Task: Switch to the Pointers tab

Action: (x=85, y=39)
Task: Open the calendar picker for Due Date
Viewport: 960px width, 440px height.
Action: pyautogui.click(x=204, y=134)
+ + + +
Once you have read the records above, output each of them verbatim.

→ SOLUTION TO THIS EXERCISE
Task: Switch to the Pointers tab

Action: (x=85, y=39)
Task: Open the calendar picker for Due Date
Viewport: 960px width, 440px height.
Action: pyautogui.click(x=204, y=134)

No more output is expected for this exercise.